GOAL:
Reproduce the following data line for line, without any changes.

------------------------------------------------------------

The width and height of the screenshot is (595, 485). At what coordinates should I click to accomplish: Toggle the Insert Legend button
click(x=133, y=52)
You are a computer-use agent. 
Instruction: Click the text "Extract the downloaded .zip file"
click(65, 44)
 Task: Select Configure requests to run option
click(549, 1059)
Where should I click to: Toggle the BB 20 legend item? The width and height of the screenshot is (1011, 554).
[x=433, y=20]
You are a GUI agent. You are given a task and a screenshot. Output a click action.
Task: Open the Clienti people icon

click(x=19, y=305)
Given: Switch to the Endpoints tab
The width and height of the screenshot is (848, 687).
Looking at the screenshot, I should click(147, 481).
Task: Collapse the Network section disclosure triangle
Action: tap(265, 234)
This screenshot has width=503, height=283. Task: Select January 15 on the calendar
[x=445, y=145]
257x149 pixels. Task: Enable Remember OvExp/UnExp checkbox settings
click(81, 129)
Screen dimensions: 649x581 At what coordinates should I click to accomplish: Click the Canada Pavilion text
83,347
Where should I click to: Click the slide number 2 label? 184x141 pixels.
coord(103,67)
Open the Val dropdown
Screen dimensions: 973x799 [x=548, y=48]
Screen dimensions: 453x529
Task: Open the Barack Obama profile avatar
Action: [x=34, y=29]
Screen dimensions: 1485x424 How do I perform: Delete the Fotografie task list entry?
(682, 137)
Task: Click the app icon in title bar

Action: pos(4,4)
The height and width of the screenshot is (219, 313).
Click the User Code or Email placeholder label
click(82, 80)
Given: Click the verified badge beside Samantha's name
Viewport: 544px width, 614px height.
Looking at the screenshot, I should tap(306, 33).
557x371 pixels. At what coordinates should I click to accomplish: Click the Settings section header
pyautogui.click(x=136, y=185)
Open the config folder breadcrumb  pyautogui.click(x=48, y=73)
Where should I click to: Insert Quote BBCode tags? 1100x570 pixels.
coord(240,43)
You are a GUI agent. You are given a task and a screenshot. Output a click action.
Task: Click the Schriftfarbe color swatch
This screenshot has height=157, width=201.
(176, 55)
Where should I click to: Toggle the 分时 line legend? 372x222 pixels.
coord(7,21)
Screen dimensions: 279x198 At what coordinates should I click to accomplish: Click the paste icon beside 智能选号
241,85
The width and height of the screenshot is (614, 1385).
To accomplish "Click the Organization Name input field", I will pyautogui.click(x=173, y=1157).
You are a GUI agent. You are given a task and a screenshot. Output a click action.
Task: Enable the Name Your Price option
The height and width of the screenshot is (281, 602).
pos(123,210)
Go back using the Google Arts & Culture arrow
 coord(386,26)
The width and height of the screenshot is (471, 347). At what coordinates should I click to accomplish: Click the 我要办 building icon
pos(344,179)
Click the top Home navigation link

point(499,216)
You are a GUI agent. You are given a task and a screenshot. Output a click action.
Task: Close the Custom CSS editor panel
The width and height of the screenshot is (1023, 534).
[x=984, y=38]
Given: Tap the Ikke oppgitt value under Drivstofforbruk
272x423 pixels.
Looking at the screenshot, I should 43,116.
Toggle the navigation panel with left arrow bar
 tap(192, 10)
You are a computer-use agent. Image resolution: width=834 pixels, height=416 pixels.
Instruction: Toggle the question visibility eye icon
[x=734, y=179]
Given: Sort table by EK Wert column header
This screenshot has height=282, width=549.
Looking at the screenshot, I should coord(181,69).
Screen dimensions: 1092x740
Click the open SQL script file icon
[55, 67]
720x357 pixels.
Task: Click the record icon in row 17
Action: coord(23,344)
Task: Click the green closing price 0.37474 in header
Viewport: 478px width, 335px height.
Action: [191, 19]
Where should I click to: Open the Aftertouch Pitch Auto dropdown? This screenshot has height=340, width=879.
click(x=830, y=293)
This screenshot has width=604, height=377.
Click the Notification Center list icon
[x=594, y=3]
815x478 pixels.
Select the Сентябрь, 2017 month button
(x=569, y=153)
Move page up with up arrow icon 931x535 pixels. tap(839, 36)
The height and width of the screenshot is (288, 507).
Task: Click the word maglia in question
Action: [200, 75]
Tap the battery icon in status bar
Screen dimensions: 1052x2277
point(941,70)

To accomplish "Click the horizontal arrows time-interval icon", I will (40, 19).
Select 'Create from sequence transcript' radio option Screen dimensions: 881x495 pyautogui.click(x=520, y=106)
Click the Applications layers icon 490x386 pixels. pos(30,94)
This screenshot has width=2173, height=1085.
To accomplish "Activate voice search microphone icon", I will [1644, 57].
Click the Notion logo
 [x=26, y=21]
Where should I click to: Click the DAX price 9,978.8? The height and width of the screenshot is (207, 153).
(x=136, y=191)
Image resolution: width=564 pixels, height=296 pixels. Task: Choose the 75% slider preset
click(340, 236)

------------------------------------------------------------

EXPECTED OUTPUT:
The width and height of the screenshot is (595, 485). At what coordinates should I click to accomplish: Toggle the Insert Legend button
click(x=133, y=52)
You are a computer-use agent. 
Instruction: Click the text "Extract the downloaded .zip file"
click(65, 44)
 Task: Select Configure requests to run option
click(549, 1059)
Where should I click to: Toggle the BB 20 legend item? The width and height of the screenshot is (1011, 554).
[x=433, y=20]
You are a GUI agent. You are given a task and a screenshot. Output a click action.
Task: Open the Clienti people icon

click(x=19, y=305)
Given: Switch to the Endpoints tab
The width and height of the screenshot is (848, 687).
Looking at the screenshot, I should click(147, 481).
Task: Collapse the Network section disclosure triangle
Action: tap(265, 234)
This screenshot has width=503, height=283. Task: Select January 15 on the calendar
[x=445, y=145]
257x149 pixels. Task: Enable Remember OvExp/UnExp checkbox settings
click(81, 129)
Screen dimensions: 649x581 At what coordinates should I click to accomplish: Click the Canada Pavilion text
83,347
Where should I click to: Click the slide number 2 label? 184x141 pixels.
coord(103,67)
Open the Val dropdown
Screen dimensions: 973x799 [x=548, y=48]
Screen dimensions: 453x529
Task: Open the Barack Obama profile avatar
Action: [x=34, y=29]
Screen dimensions: 1485x424 How do I perform: Delete the Fotografie task list entry?
(682, 137)
Task: Click the app icon in title bar

Action: pos(4,4)
The height and width of the screenshot is (219, 313).
Click the User Code or Email placeholder label
click(82, 80)
Given: Click the verified badge beside Samantha's name
Viewport: 544px width, 614px height.
Looking at the screenshot, I should tap(306, 33).
557x371 pixels. At what coordinates should I click to accomplish: Click the Settings section header
pyautogui.click(x=136, y=185)
Open the config folder breadcrumb  pyautogui.click(x=48, y=73)
Where should I click to: Insert Quote BBCode tags? 1100x570 pixels.
coord(240,43)
You are a GUI agent. You are given a task and a screenshot. Output a click action.
Task: Click the Schriftfarbe color swatch
This screenshot has height=157, width=201.
(176, 55)
Where should I click to: Toggle the 分时 line legend? 372x222 pixels.
coord(7,21)
Screen dimensions: 279x198 At what coordinates should I click to accomplish: Click the paste icon beside 智能选号
241,85
The width and height of the screenshot is (614, 1385).
To accomplish "Click the Organization Name input field", I will pyautogui.click(x=173, y=1157).
You are a GUI agent. You are given a task and a screenshot. Output a click action.
Task: Enable the Name Your Price option
The height and width of the screenshot is (281, 602).
pos(123,210)
Go back using the Google Arts & Culture arrow
 coord(386,26)
The width and height of the screenshot is (471, 347). At what coordinates should I click to accomplish: Click the 我要办 building icon
pos(344,179)
Click the top Home navigation link

point(499,216)
You are a GUI agent. You are given a task and a screenshot. Output a click action.
Task: Close the Custom CSS editor panel
The width and height of the screenshot is (1023, 534).
[x=984, y=38]
Given: Tap the Ikke oppgitt value under Drivstofforbruk
272x423 pixels.
Looking at the screenshot, I should 43,116.
Toggle the navigation panel with left arrow bar
 tap(192, 10)
You are a computer-use agent. Image resolution: width=834 pixels, height=416 pixels.
Instruction: Toggle the question visibility eye icon
[x=734, y=179]
Given: Sort table by EK Wert column header
This screenshot has height=282, width=549.
Looking at the screenshot, I should coord(181,69).
Screen dimensions: 1092x740
Click the open SQL script file icon
[55, 67]
720x357 pixels.
Task: Click the record icon in row 17
Action: coord(23,344)
Task: Click the green closing price 0.37474 in header
Viewport: 478px width, 335px height.
Action: [191, 19]
Where should I click to: Open the Aftertouch Pitch Auto dropdown? This screenshot has height=340, width=879.
click(x=830, y=293)
This screenshot has width=604, height=377.
Click the Notification Center list icon
[x=594, y=3]
815x478 pixels.
Select the Сентябрь, 2017 month button
(x=569, y=153)
Move page up with up arrow icon 931x535 pixels. tap(839, 36)
The height and width of the screenshot is (288, 507).
Task: Click the word maglia in question
Action: [200, 75]
Tap the battery icon in status bar
Screen dimensions: 1052x2277
point(941,70)

To accomplish "Click the horizontal arrows time-interval icon", I will (40, 19).
Select 'Create from sequence transcript' radio option Screen dimensions: 881x495 pyautogui.click(x=520, y=106)
Click the Applications layers icon 490x386 pixels. pos(30,94)
This screenshot has width=2173, height=1085.
To accomplish "Activate voice search microphone icon", I will [1644, 57].
Click the Notion logo
 [x=26, y=21]
Where should I click to: Click the DAX price 9,978.8? The height and width of the screenshot is (207, 153).
(x=136, y=191)
Image resolution: width=564 pixels, height=296 pixels. Task: Choose the 75% slider preset
click(340, 236)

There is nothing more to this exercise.